第12話 漫画編集者《仲里咲織》

 仲里咲織なかざとさおりは、忙しかった仕事が一段落したので久しぶりの休日を堪能していた。朝、目が覚めると適当な食事をとってからの二度寝。昼過ぎになるまではダラダラと気を緩ませながら過ごして、完全に目が覚めると外出する。ちょっと遅めの昼食は、行きつけの店でランチ。その後は、本屋を巡るというのが彼女のお決まりの過ごし方だった。

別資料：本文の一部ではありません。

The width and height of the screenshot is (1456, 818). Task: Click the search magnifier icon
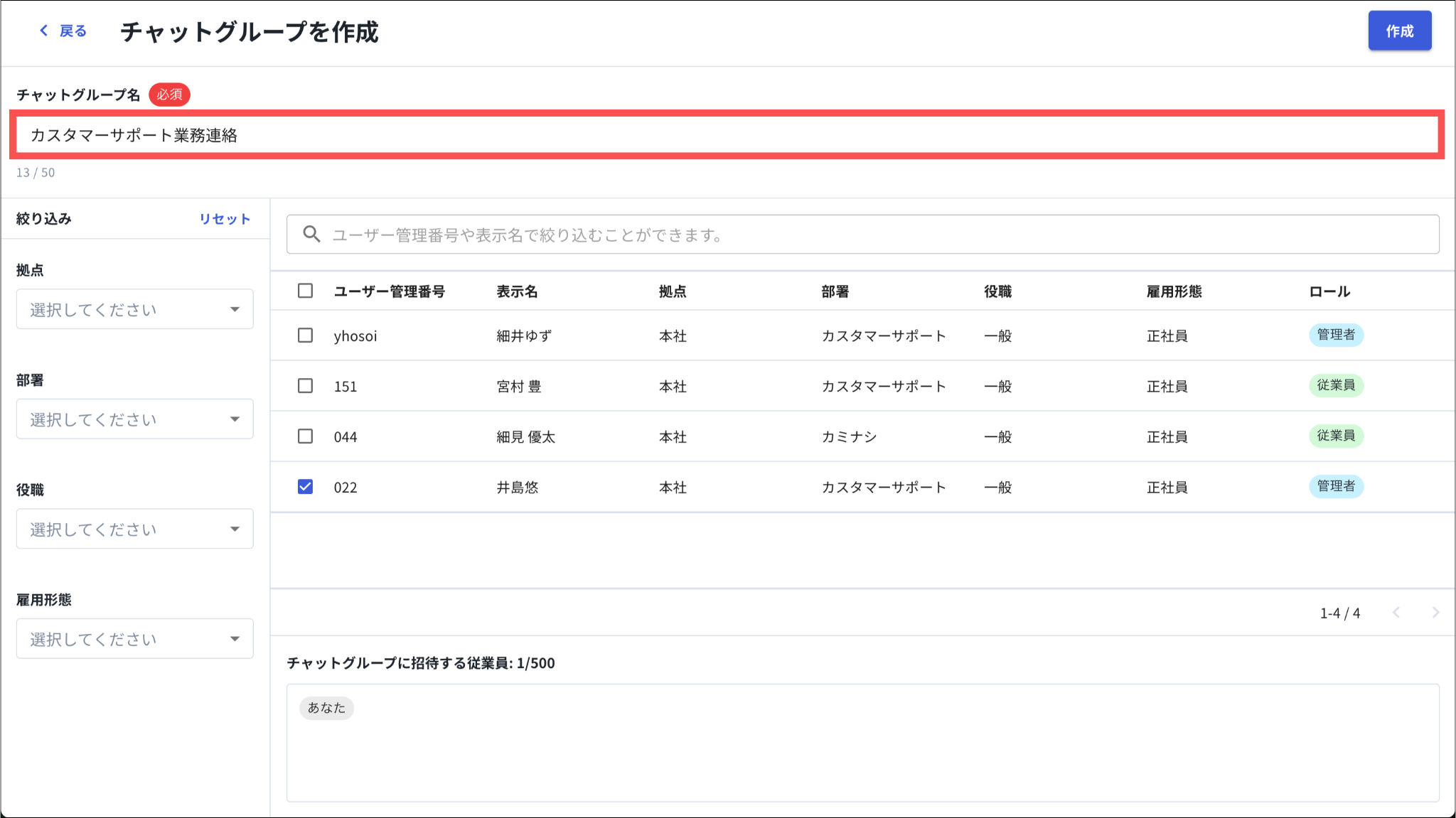[x=311, y=235]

 咲織は、漫画の編集者という仕事をしている女性である。大手出版社で成人向けの漫画制作に関わっていて、作家や印刷所、書店員など様々な人たちと連携するためにコミュニケーションを取ったり、新たな本の企画を立ち上げたり、作家の漫画連載や創作を手助けするための会議や各所への取材等を行っている。

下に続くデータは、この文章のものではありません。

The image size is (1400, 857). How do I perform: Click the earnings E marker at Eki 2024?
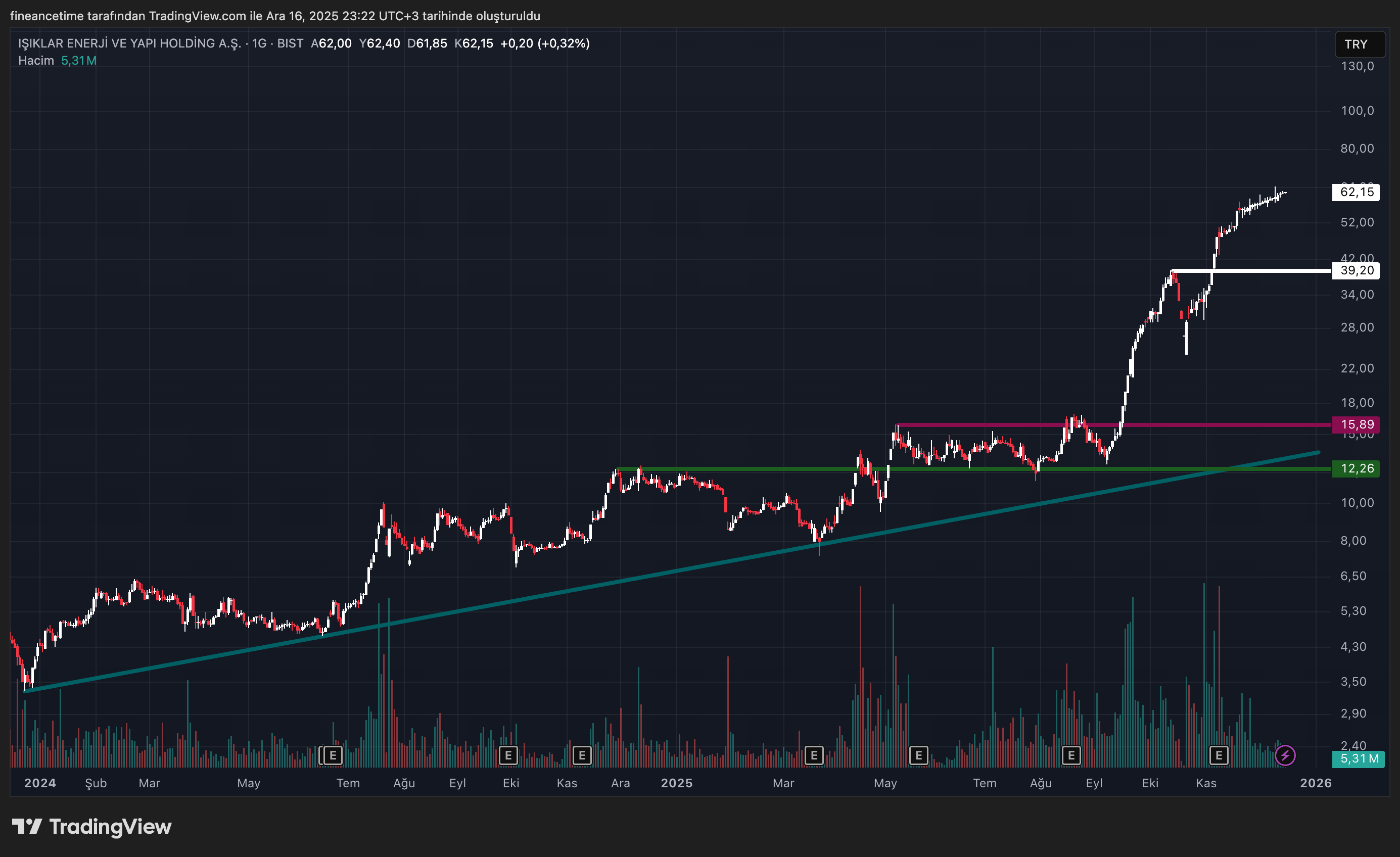click(508, 755)
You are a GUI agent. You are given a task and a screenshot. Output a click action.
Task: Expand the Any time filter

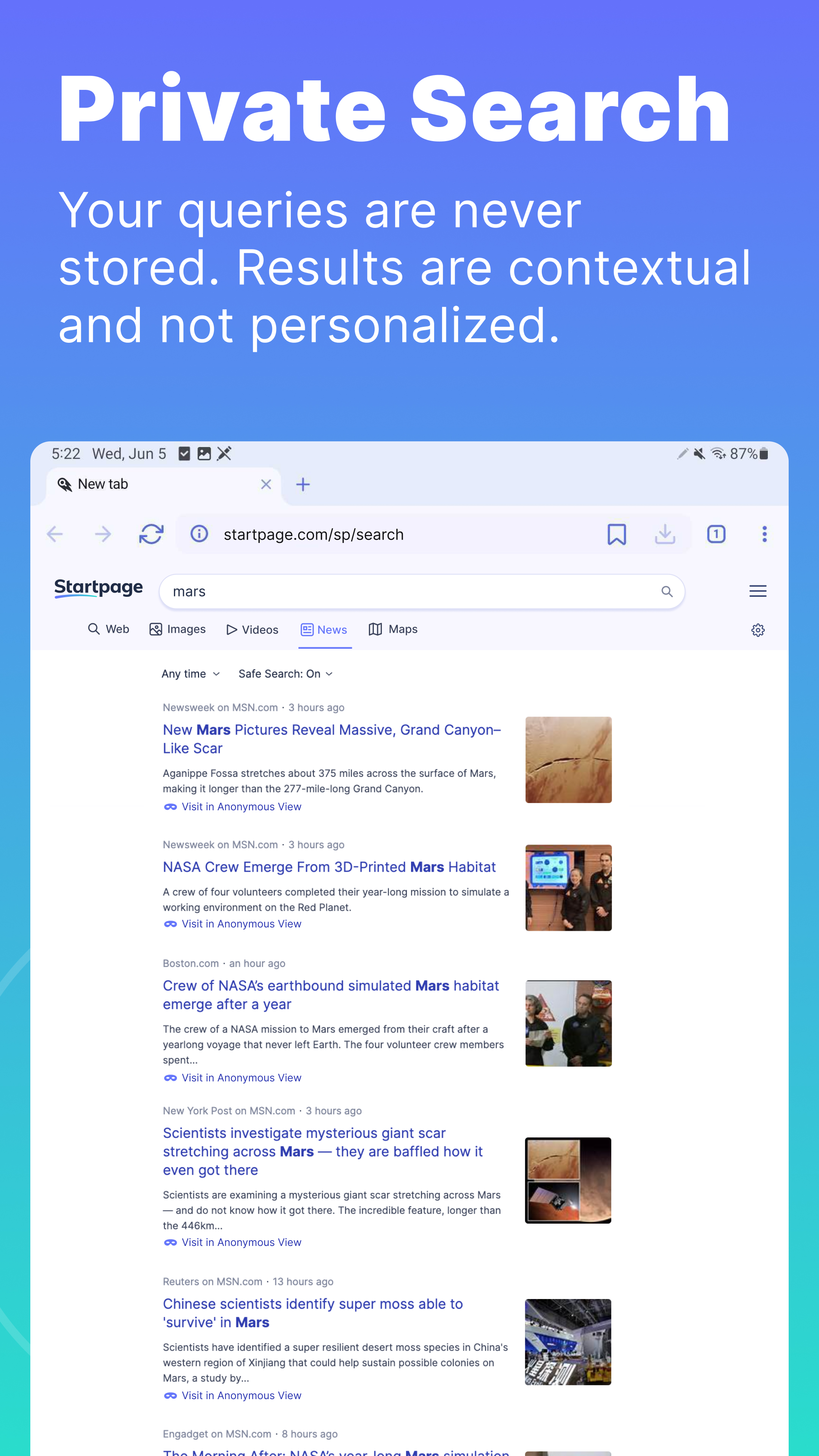click(190, 674)
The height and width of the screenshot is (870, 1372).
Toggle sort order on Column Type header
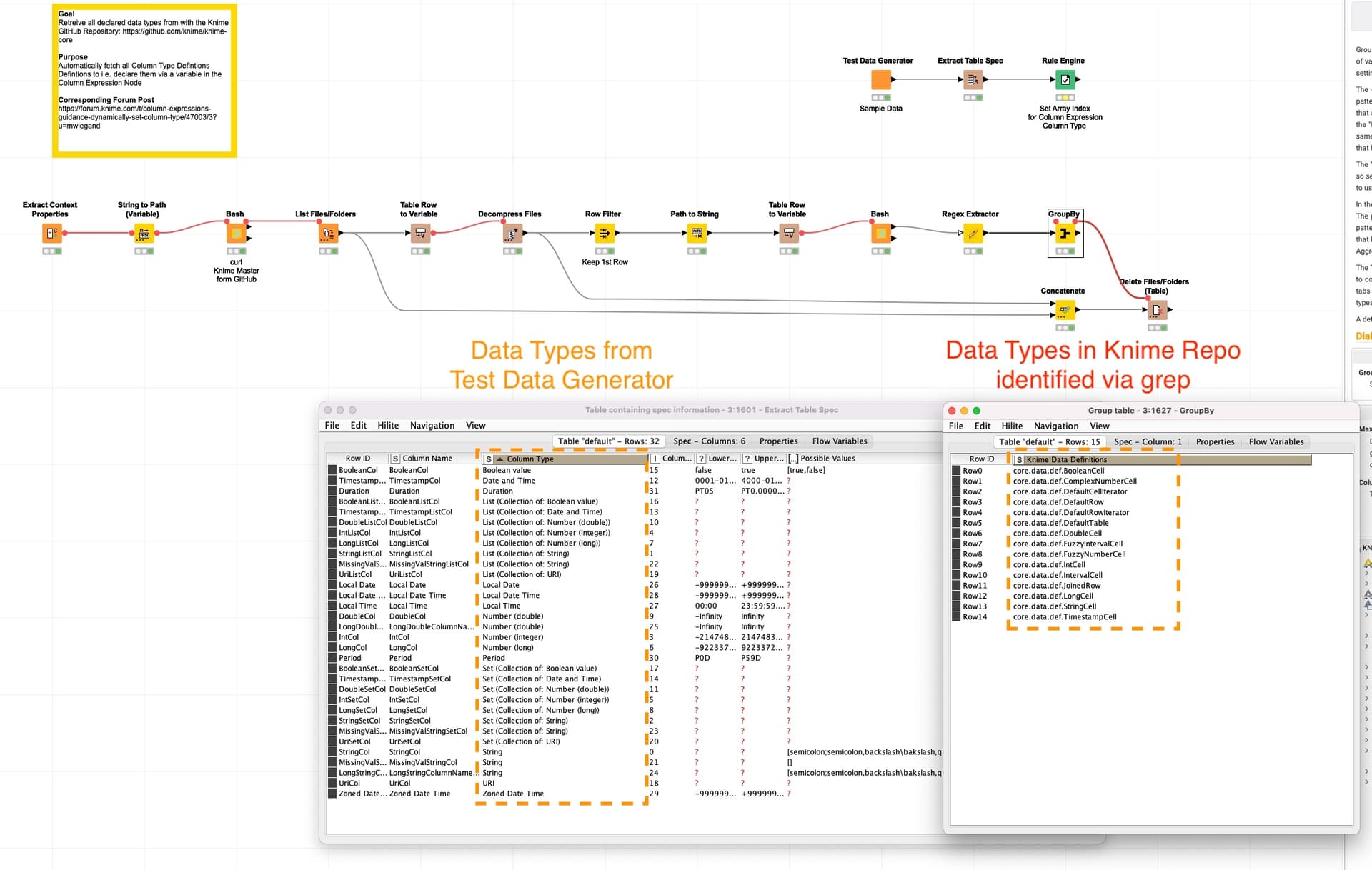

 処理しなければならない仕事が多すぎて、気軽に休むような時間もなかなか無い。かなりの激務だった。


 28歳という若さでありながら、既に様々な実績を積んでおり、素晴らしい結果も出している。社内での評判も非常に高かった。彼女は、エロに関する情熱ならば他の追随を許さないぐらい意気盛んに働いていた。

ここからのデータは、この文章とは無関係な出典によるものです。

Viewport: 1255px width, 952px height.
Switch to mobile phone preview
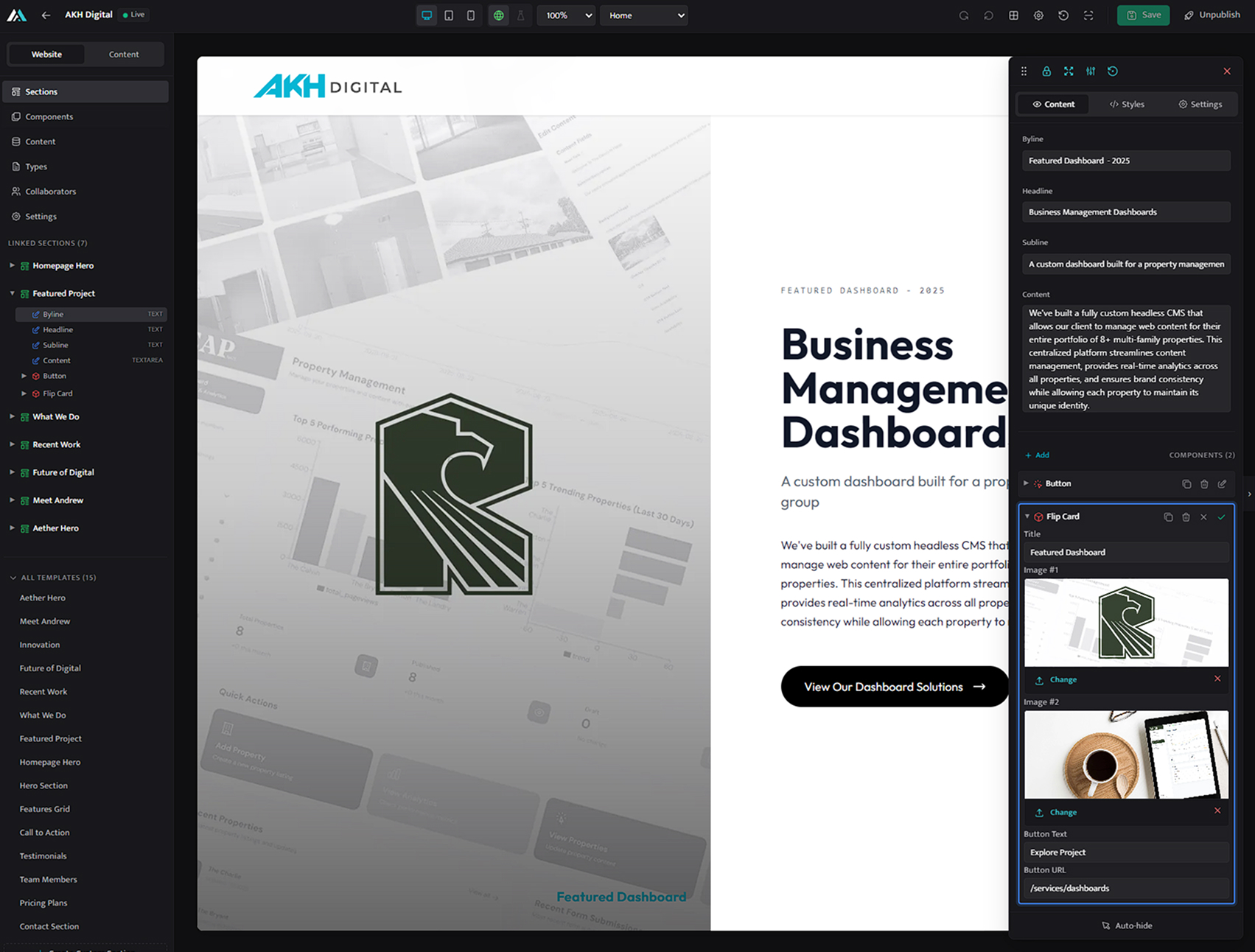[x=469, y=15]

 端正な顔立ちで見た目も良く、コミュニケーション能力が高い。順調にキャリアを積み重ねて活躍している女性でありながら、好色。成人向けの漫画編集者という仕事も、趣味趣向にマッチしていた。成人向けの漫画制作に関わる仕事は、咲織にとって天職だった。好きなことを仕事に出来ているし、自分は恵まれていると自覚していた。だから毎日、必死で大変だけど楽しく仕事をこなしてきた。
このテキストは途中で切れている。